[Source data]
*** Begin section ***
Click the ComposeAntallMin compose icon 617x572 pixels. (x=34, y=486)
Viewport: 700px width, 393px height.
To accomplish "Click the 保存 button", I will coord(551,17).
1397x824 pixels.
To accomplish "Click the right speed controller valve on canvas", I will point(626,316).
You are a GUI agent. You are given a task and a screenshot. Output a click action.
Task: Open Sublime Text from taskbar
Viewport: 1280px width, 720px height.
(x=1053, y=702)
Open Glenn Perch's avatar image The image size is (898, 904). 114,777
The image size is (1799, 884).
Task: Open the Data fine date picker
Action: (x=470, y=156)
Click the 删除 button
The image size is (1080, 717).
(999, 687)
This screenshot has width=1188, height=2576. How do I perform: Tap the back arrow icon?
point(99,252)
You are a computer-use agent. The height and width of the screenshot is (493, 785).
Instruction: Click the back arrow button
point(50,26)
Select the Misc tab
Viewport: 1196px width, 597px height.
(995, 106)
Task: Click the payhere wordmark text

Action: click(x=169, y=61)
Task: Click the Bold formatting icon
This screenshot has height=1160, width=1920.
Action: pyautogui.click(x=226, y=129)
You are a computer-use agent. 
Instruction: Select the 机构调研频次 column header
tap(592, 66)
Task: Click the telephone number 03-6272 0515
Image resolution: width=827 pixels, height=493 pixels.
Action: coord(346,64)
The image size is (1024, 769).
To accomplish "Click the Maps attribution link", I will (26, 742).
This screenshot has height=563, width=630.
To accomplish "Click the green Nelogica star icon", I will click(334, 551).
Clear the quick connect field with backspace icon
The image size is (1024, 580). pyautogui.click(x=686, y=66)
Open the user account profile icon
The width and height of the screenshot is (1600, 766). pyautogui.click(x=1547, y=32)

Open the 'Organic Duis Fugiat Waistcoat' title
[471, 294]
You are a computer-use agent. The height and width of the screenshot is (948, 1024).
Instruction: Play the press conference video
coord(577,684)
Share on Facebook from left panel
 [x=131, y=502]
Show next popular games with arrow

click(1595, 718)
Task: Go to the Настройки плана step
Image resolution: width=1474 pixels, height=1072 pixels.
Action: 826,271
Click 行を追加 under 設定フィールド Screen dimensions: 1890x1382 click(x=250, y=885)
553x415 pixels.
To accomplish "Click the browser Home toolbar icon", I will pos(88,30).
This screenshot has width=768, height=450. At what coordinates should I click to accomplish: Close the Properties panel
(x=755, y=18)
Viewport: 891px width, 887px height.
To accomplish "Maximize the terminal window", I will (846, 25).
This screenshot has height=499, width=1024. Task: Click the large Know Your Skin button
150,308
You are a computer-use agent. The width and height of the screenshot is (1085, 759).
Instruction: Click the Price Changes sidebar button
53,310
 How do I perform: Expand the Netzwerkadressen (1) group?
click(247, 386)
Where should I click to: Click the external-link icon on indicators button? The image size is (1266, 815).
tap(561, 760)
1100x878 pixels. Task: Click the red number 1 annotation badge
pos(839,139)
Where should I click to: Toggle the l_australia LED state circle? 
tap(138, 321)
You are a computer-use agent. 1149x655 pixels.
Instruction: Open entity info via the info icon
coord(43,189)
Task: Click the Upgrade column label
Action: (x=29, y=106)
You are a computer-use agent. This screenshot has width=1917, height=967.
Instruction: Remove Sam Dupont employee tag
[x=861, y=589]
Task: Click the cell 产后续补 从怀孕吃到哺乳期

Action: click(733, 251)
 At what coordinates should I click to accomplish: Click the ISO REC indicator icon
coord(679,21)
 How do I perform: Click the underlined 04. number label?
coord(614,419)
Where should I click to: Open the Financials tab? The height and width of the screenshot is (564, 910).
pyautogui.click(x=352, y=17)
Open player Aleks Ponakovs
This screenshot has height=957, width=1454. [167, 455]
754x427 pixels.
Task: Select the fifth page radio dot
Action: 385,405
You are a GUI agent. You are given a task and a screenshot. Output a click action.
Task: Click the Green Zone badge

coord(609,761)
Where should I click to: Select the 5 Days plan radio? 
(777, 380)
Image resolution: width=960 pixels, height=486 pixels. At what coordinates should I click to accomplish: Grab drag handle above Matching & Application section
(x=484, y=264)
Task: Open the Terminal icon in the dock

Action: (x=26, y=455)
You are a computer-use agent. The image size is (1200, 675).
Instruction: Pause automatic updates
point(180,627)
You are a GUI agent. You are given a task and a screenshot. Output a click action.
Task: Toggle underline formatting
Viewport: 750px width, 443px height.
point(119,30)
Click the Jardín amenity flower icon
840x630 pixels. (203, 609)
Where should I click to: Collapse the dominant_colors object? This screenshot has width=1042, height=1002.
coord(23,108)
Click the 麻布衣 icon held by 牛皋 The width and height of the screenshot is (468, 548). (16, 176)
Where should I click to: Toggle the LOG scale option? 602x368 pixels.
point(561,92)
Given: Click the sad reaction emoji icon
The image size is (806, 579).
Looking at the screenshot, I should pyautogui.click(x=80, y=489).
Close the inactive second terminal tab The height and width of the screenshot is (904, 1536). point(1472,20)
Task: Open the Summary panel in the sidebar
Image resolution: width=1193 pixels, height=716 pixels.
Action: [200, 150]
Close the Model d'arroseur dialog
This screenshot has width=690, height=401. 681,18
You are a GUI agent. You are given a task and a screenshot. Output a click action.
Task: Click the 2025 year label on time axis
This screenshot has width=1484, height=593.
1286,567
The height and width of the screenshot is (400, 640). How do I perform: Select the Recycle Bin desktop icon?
*** End section ***
→ **EXERCISE**
Only the lines from the one containing "Where should I click to: Select" through the final line above should be duplicated, exactly as they stand.

→ **ANSWER BELOW**
Where should I click to: Select the 5 Days plan radio? 
(777, 380)
Image resolution: width=960 pixels, height=486 pixels. At what coordinates should I click to accomplish: Grab drag handle above Matching & Application section
(x=484, y=264)
Task: Open the Terminal icon in the dock

Action: (x=26, y=455)
You are a computer-use agent. The image size is (1200, 675).
Instruction: Pause automatic updates
point(180,627)
You are a GUI agent. You are given a task and a screenshot. Output a click action.
Task: Toggle underline formatting
Viewport: 750px width, 443px height.
point(119,30)
Click the Jardín amenity flower icon
840x630 pixels. (203, 609)
Where should I click to: Collapse the dominant_colors object? This screenshot has width=1042, height=1002.
coord(23,108)
Click the 麻布衣 icon held by 牛皋 The width and height of the screenshot is (468, 548). (16, 176)
Where should I click to: Toggle the LOG scale option? 602x368 pixels.
point(561,92)
Given: Click the sad reaction emoji icon
The image size is (806, 579).
Looking at the screenshot, I should pyautogui.click(x=80, y=489).
Close the inactive second terminal tab The height and width of the screenshot is (904, 1536). point(1472,20)
Task: Open the Summary panel in the sidebar
Image resolution: width=1193 pixels, height=716 pixels.
Action: [200, 150]
Close the Model d'arroseur dialog
This screenshot has width=690, height=401. 681,18
You are a GUI agent. You are given a task and a screenshot. Output a click action.
Task: Click the 2025 year label on time axis
This screenshot has width=1484, height=593.
1286,567
The height and width of the screenshot is (400, 640). How do I perform: Select the Recycle Bin desktop icon?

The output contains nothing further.